──────── Records for the exercise ────────

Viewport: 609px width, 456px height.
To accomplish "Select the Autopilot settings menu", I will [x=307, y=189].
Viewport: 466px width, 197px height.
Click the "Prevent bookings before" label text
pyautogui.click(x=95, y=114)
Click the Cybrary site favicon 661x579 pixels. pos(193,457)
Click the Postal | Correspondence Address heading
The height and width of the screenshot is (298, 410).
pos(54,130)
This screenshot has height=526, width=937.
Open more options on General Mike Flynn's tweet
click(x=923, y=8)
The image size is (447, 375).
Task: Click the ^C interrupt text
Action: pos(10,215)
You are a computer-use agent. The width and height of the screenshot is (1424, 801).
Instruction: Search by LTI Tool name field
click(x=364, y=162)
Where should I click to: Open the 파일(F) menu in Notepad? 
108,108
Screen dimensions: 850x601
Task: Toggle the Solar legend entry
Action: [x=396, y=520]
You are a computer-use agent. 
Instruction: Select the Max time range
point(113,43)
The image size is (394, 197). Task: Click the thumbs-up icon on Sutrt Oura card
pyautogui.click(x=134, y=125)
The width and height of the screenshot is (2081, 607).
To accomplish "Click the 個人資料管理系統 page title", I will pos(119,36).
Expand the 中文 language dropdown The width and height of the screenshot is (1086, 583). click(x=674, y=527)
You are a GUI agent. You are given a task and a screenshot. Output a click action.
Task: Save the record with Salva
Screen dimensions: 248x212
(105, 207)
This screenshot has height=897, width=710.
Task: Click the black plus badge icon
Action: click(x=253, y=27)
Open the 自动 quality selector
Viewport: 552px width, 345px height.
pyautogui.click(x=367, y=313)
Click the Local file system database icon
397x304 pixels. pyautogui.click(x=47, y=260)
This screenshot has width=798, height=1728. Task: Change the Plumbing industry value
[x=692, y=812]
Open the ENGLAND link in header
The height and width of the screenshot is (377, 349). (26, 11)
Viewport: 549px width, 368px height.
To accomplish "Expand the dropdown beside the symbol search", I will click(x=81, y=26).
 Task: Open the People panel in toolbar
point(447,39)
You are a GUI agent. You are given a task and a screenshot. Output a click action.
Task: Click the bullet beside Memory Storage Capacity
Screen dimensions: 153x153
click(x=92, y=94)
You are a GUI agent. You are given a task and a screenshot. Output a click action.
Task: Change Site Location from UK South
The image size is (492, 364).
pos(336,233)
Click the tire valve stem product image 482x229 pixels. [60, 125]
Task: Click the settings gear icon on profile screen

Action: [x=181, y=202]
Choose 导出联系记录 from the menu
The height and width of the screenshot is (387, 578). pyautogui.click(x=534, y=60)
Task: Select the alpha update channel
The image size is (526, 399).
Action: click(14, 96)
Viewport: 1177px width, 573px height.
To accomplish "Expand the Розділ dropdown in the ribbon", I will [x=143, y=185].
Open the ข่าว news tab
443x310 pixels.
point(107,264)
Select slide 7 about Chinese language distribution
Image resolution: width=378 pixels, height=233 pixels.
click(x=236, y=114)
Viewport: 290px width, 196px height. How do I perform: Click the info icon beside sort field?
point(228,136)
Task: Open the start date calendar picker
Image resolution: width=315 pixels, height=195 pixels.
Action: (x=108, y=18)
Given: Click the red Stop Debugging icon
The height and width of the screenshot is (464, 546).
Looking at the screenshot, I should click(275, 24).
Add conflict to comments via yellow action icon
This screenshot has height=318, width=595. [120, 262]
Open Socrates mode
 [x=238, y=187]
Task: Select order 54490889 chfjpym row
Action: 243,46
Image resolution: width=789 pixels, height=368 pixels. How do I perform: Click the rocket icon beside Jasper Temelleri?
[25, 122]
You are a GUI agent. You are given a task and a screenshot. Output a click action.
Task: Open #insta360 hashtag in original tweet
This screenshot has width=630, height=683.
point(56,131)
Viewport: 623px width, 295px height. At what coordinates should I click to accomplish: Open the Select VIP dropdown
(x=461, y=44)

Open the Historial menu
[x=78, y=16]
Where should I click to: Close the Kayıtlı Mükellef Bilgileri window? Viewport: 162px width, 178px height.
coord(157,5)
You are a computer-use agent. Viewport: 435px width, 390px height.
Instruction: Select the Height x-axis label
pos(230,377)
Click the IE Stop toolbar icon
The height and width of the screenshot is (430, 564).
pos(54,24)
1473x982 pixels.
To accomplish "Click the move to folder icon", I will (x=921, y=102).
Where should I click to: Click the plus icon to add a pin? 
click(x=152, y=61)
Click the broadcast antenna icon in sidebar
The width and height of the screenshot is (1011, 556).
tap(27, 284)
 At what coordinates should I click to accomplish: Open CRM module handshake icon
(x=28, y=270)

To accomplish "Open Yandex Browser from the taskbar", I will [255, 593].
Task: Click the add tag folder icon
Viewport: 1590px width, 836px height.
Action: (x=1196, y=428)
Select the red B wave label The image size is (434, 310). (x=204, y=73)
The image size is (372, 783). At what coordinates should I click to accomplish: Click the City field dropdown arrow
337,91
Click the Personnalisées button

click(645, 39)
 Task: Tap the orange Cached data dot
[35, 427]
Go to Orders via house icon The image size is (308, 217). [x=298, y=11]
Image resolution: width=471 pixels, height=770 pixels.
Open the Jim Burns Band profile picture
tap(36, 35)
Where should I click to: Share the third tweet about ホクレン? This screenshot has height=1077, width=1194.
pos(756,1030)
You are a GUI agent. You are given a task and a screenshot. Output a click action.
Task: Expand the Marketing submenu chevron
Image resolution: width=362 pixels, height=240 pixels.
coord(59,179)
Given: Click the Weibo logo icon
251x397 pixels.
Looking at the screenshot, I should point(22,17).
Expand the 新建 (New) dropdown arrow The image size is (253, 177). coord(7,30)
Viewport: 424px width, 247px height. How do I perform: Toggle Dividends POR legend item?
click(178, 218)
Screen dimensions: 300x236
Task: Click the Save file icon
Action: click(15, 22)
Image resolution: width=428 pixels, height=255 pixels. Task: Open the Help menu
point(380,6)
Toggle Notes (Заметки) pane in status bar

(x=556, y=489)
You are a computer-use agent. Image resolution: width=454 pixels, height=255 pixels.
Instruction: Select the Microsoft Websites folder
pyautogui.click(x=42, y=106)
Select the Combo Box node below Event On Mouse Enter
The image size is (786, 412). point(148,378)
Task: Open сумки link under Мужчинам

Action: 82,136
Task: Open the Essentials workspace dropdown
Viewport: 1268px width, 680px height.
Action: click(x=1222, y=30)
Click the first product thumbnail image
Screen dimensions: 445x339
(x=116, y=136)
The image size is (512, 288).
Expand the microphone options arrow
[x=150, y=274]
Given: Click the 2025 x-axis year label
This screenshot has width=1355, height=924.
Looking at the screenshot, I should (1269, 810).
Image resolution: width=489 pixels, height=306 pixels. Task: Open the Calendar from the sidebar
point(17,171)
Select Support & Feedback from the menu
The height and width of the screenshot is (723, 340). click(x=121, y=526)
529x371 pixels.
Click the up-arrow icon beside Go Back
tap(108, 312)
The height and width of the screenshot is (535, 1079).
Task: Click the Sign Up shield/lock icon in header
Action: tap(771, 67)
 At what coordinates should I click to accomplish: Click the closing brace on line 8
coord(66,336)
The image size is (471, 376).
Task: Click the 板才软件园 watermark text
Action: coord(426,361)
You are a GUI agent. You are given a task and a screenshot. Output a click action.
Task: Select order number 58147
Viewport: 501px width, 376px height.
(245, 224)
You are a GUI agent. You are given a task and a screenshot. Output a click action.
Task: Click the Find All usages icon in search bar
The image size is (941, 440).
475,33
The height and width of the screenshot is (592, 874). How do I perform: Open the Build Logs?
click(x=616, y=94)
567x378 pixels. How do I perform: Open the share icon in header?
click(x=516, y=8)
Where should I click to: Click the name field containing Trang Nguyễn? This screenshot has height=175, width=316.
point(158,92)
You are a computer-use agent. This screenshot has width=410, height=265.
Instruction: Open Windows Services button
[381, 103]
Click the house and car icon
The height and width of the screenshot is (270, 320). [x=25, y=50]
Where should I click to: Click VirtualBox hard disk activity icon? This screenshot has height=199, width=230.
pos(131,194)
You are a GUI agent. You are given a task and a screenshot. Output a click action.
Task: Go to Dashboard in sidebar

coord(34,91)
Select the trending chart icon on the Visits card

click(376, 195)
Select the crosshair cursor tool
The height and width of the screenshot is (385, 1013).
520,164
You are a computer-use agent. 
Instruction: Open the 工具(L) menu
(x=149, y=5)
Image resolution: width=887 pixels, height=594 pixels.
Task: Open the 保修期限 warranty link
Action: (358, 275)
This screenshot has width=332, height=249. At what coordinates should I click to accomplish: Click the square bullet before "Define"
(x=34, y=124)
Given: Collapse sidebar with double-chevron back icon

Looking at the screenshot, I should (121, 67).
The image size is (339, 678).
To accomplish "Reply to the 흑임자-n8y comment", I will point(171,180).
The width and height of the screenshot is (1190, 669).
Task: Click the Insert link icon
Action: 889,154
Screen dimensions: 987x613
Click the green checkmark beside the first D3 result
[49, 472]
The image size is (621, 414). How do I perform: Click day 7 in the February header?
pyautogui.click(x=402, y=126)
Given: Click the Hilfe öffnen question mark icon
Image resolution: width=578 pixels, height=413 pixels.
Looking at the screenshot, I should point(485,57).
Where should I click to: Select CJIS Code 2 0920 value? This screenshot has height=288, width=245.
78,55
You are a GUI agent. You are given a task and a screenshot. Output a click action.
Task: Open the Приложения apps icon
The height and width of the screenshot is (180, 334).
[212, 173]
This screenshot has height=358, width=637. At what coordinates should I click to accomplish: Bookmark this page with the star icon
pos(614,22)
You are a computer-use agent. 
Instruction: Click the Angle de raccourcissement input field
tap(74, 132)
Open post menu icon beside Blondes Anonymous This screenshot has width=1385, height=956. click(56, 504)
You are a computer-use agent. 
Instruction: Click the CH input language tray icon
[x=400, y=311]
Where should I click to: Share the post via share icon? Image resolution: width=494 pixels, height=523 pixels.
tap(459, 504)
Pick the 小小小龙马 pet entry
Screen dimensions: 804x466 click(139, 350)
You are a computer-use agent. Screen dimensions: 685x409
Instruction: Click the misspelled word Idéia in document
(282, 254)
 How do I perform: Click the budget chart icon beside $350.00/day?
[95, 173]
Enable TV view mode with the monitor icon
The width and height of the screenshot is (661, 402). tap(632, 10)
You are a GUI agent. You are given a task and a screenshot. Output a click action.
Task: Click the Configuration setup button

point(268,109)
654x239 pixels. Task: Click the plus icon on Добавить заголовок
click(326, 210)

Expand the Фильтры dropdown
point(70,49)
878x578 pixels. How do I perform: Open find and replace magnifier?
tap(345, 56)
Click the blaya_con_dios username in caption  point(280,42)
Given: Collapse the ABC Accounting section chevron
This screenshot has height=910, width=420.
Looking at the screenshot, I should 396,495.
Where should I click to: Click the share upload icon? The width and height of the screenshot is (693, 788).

────────

Exercise prompt: Only the lines from the beginning of the entries through the line bearing "Expand the 中文" should be returned, each exactly as written.

Solution:
Viewport: 609px width, 456px height.
To accomplish "Select the Autopilot settings menu", I will [x=307, y=189].
Viewport: 466px width, 197px height.
Click the "Prevent bookings before" label text
pyautogui.click(x=95, y=114)
Click the Cybrary site favicon 661x579 pixels. pos(193,457)
Click the Postal | Correspondence Address heading
The height and width of the screenshot is (298, 410).
pos(54,130)
This screenshot has height=526, width=937.
Open more options on General Mike Flynn's tweet
click(x=923, y=8)
The image size is (447, 375).
Task: Click the ^C interrupt text
Action: pos(10,215)
You are a computer-use agent. The width and height of the screenshot is (1424, 801).
Instruction: Search by LTI Tool name field
click(x=364, y=162)
Where should I click to: Open the 파일(F) menu in Notepad? 
108,108
Screen dimensions: 850x601
Task: Toggle the Solar legend entry
Action: [x=396, y=520]
You are a computer-use agent. 
Instruction: Select the Max time range
point(113,43)
The image size is (394, 197). Task: Click the thumbs-up icon on Sutrt Oura card
pyautogui.click(x=134, y=125)
The width and height of the screenshot is (2081, 607).
To accomplish "Click the 個人資料管理系統 page title", I will pos(119,36).
Expand the 中文 language dropdown The width and height of the screenshot is (1086, 583). click(x=674, y=527)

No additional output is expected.